To address this issue one has either to look for the purely exploratory papers where authors specifically use the list of best predictors rather than the association of a particular primary variable of interest with the outcome or to combine several models from different publications. Combining the models is an approximation, and several assumptions are made: (1) Homogeneity : The populations are very similar between the studies (that can be demonstrated by comparing baseline statistics); (2) The independent variables are indeed independent and there is no colinearity; (3) There is no interaction between the variables, especially between those that are being moved from one model to another. We note that meta-analysis and meta-regression methods [8,9] present more elaborate way to combine results rather than simply combining the regression coefficient in a linear way. The latter is simplified method and it is based on approximations, but for practical purpose of developing prediction algorithm it has many advantages.
In this numeric simulation study we demonstrated the feasibility of simple linear combination of the models coming from different studies in the same population. Adding or removing predictors does not seem to distort the model and the predictions remain accurate. Even model with limited number of predictors (using only three out of five variables) can still generate reasonably accurate predictions. As in our previous analyses, linear model tends to underestimate the probability in the subgroups of subjects with higher level of risk.

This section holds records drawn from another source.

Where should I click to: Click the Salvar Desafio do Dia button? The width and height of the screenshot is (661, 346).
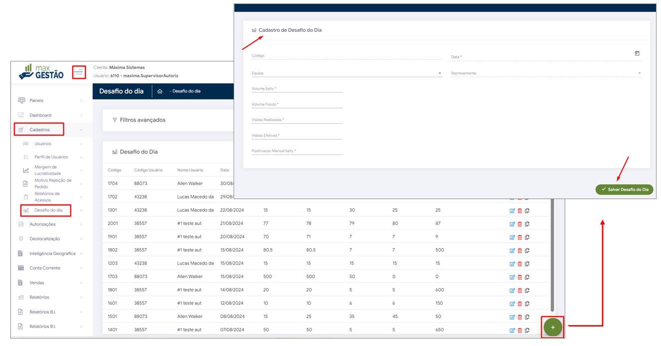pos(624,190)
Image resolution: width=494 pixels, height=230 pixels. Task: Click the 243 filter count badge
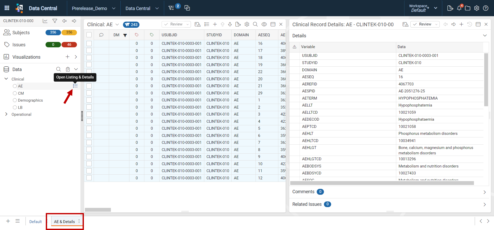coord(131,25)
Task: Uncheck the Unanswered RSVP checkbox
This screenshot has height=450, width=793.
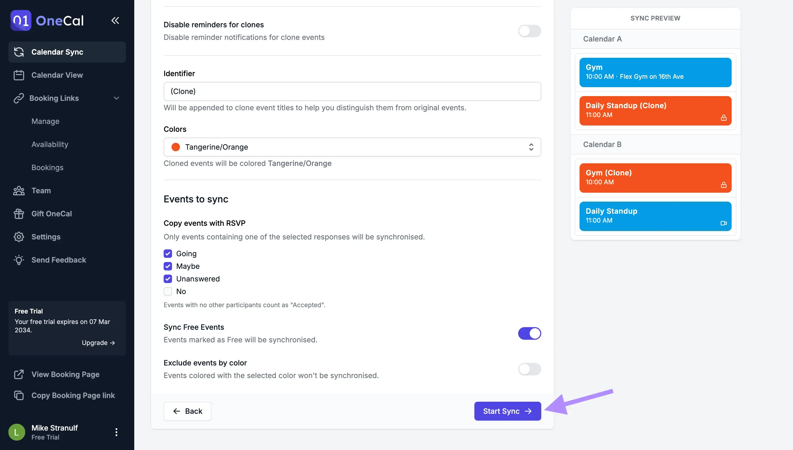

In conclusion, simple linear combination of prediction models, adding or removing predictors do not cause distortion of the model and predictions remain robust. Prediction of linear model is similar to exponential model, except the former underestimate the predicted probability in the high risk groups.
None of the authors of the manuscript have any conflict of interest to declare. The study did not have any outside sponsor or funding agency. All authors had full access to all of the data in the study and take responsibility for the integrity of the data and the accuracy of the data analysis.